Hymn Story: Lead, Kindly Light
John Henry Newman wrote a poem “The Pillar of the Cloud” in 1833. The poem was first published in the British Magazine the following year.
Charles H. Purday’s “Tune” was married to the poem. It then became the hymn we know “Lead, Kindly Light.”
As a young priest, Newman became sick while in Italy and was unable to travel for almost three weeks. In his own words:

Before starting from my inn, I sat down on my bed and began to sob bitterly. My servant, who had acted as my nurse, asked what ailed me. I could only answer, “I have a work to do in England.” I was aching to get home, yet for want of a vessel I was kept 8at Palermo for three weeks. I began to visit the churches, and they calmed my impatience, though I did not attend any services. At last I got off in an orange boat, bound for Marseilles. We were becalmed for whole week in the Straits of Bonifacio, and it was there that I wrote the lines, Lead, Kindly Light, which have since become so well known.
Father Newman died on August 11, 1890. In 2019, the Catholic Church canonized him as a saint.
The hymn was sung on the Titanic, at a hymn-sing on Sunday, April 14, 1912 before the ocean liner struck an iceberg. Later, the lifeboat holding Noëlle, Countess of Rothes, spotted the rescue ship Carpathia approaching. The countess suggested they sing the hymn which must have brought great comfort after such a terrible tragedy.

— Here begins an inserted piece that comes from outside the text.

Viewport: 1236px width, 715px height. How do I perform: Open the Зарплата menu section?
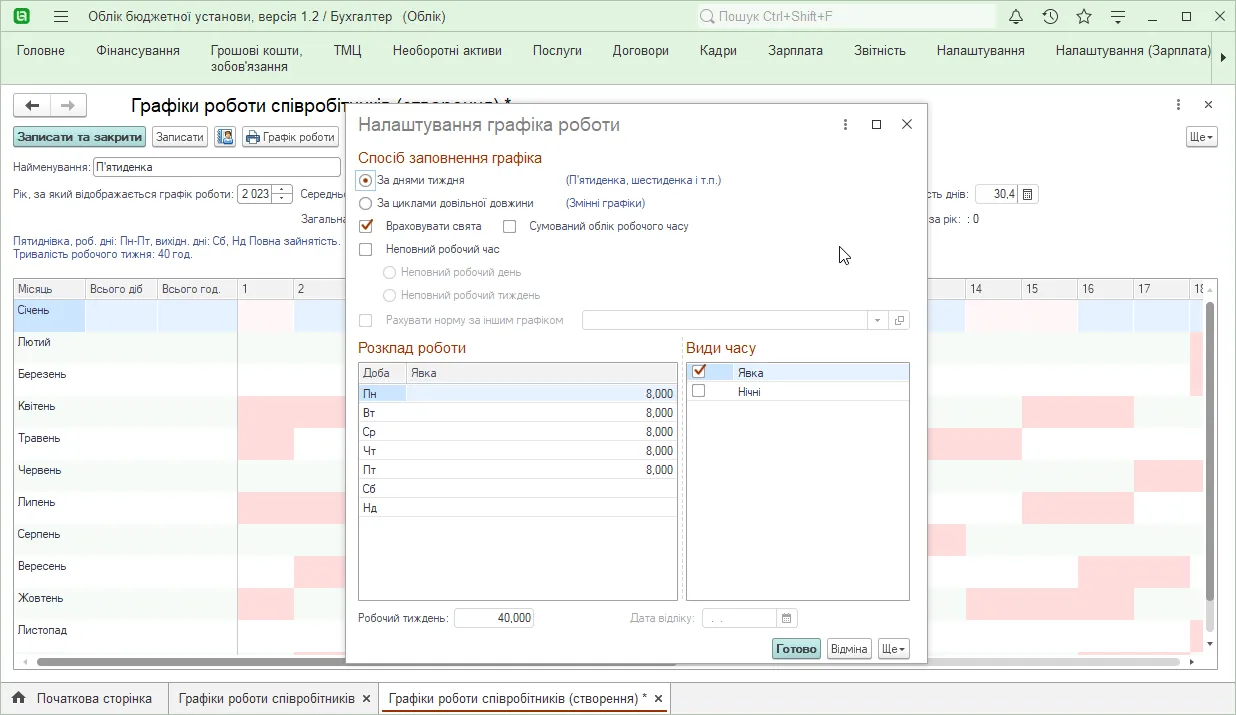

On one occasion in February 1915, “Lead, Kindly Light” was sung by a group of British troops to the accompaniment of nearby artillery fire on the Western Front during the First World War at services held before going into the trenches the following day
“Lead, Kindly Light” was sung by Betsie ten Boom, sister of Corrie ten Boom, and other women as they were led by the S.S. Guards to the Ravensbrück concentration camp during the Holocaust.